PROMPT
The answer should be a single number: how many lines of the entries below hold the word "text".

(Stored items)

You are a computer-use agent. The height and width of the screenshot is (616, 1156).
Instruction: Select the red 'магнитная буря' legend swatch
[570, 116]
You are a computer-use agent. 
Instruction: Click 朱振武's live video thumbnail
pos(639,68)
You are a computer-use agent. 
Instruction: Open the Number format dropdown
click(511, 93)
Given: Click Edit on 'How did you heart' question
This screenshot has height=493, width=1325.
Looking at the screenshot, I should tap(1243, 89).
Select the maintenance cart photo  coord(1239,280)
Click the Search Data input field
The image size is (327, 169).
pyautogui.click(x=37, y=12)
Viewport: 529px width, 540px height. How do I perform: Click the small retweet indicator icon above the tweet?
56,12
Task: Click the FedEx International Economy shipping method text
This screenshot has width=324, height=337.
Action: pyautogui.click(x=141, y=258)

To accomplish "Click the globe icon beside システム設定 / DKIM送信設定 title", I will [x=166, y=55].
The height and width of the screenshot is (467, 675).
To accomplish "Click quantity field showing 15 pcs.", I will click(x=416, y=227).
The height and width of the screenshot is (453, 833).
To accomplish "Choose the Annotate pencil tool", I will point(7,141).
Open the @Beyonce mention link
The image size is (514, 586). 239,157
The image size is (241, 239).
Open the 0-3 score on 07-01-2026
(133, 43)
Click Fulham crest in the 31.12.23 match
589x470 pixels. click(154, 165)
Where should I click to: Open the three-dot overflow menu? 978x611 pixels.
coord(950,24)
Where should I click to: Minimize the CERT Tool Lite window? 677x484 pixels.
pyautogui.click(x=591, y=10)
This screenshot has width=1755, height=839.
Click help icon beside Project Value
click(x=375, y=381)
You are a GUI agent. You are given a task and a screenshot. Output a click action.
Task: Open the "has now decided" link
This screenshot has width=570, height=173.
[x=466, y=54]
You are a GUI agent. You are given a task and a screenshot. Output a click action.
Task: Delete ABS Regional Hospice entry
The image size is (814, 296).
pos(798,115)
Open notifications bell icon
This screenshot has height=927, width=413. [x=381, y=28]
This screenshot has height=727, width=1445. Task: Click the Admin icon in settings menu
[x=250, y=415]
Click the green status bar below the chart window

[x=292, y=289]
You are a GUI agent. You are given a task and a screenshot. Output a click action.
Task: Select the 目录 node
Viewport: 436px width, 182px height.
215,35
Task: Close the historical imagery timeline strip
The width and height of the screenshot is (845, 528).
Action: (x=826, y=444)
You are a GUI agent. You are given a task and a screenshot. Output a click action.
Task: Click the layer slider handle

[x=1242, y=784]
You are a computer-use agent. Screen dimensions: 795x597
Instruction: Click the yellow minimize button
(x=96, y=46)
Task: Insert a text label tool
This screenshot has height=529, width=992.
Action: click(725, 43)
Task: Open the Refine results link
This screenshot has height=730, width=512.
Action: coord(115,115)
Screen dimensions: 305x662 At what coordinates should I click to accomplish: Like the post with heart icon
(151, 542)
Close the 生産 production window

EXERCISE RESULT
2